I can’t remember how I got into Silver Jews. Much of my music was discovered through the men in my life; as a kid my dad introduced me to Bob Dylan, Jimi Hendrix, Elvis Presley and Little Richard. Later on, boyfriends imposed their record collections on me – and I didn’t mind being imposed upon when it came to music – and yet I think the Joos, as Berman called them, were my own find. Curiously, the only person who might have understood my sadness about Berman was a man I had kept at arm’s length and never actually met. A man who stalked me for about a year more than a decade ago. Roundabout the era that I drove through Tennessee alone. A man that used to work in the Houses of Parliament like me, who first saw my image on Facebook, back when Facebook first started, before I understood what privacy settings were and how to use them.
…….
This man saw my profile picture, liked it and sent me a private message. ‘You have amazing beauty,’ was all it said. I was in a fragile state when I received this. I had just suffered a depression, of the kind that has stalked me all my adult life, but this had been my longest and most extreme. I had been off work sick and was recently returned. I wasn’t actively looking for a boyfriend but I was single and not opposed to attention. I was flattered and not as alarmed as I should have been. I knew I didn’t have amazing beauty, I was simply okay, but I thanked him and asked who he was. A correspondence began. He’d worked at the House for longer than me and I’d worked there long enough. We were both in low level admin jobs that paid for our artistic vocations; for privacy reasons I won’t expand on which particular art he was pursuing. He was from a modest background, had never gone to university but was bright and articulate. He read good books, watched good films and our taste in music was similar. He moved in bohemian circles although I think he lived somewhere in the deepest suburbs of outer London. He was wryly funny and off-beat, sent me surreal lovelorn poems that I think he’d written for previous targets of his affection. Through his extra-curricular activities he had recently met Pete Doherty, who was a tabloid fixture back then. Neither of us were fans of his music but apparently he was ‘very handsome’ in the flesh and ‘quite friendly’. X was into boys and girls but despite various wild escapades that he related to me in a self-deprecating way, he was, as far as I could make out, eternally single. I could tell he was lonely and unstable but he was not uninteresting, especially compared to most of the stiffs in suits who worked in admin. I was bored and his emails were entertaining during the long days of routine office tasks. During our back and forth, I told him I had just discovered the Silver Jews. He also loved them. He sent me MP3 files of songs I didn’t know. After much procrastination on my part we agreed to meet for lunch. Then on the morning of our lunchdate he left a message on my work voicemail to say he was off sick.
…….
By that point I didn’t really want to meet. He’d told me something that made me realise we weren’t going to get together. Out of politeness, I felt obliged to meet, but I knew I didn’t fancy him from his Facebook picture. I thought maybe we could just be friends, even though I didn’t need any more friends.
…….
To my relief, I didn’t hear from him for a while. Then an email arrived. He was back at work, did I want to meet? I told him gently that I didn’t. He told me he’d been off work with terrible insomnia. I suggested remedies that had worked for me. He wheedled to meet up. I said I didn’t feel up to it. He seemed to accept this.
…….
Then he started calling me on my office phone; I hadn’t given him my mobile number or personal email. He wanted to hear my voice, said I sounded ‘very middle class’, that my voice ‘was like crème fraiche’. His accent was Estuary Essex but not strongly so. I told him via email to stop ringing me, but he didn’t.
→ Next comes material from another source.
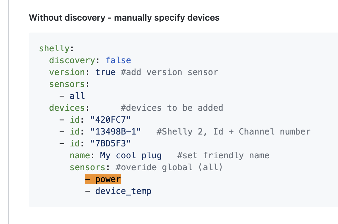Screen dimensions: 338x224
Task: Click the 'false' value after discovery
Action: pyautogui.click(x=118, y=60)
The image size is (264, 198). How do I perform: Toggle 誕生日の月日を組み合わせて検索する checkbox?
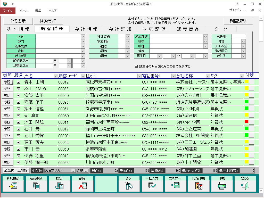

…….I began to feel uneasy walking around the Parliamentary estate. He worked in another part of the building. Still, we could easily bump into each other. There are many deserted corridors in the Houses of Parliament where you can’t help but acknowledge the people you pass, many windows overlooking courtyards; vantage points for an unseen observer. I began to fear I was being watched.
…….
Then I got an email saying he liked what I was wearing. He described in detail the outfit I had on that day. He liked the way I wore my hair. He did it again, told me he’d seen me in the Terrace Cafeteria. He loved my red dress. I threatened to report him to HR. He begged me not to; he had a mortgage, he couldn’t afford to lose his job. He promised not to contact me again. I felt sorry for him. He wasn’t a bad person, just fucked up. He thought we had a connection. In a way, we did. I felt as if I’d led him on. Friends told me to ignore any future emails. A couple of male friends offered to square up to him, make it clear he was out of order. In retrospect, they understood more than me the potential darkness of thwarted men. They worried for my safety. I laughed it off.
…….
Weeks passed and nothing. I saw him from afar in Portcullis House but I kept my head down and hurried on. I hoped he was over me. Once I passed him on the colonnade that leads to the Westminster tube exit. He was with a colleague. So was I. Our eyes met but we didn’t acknowledge each other.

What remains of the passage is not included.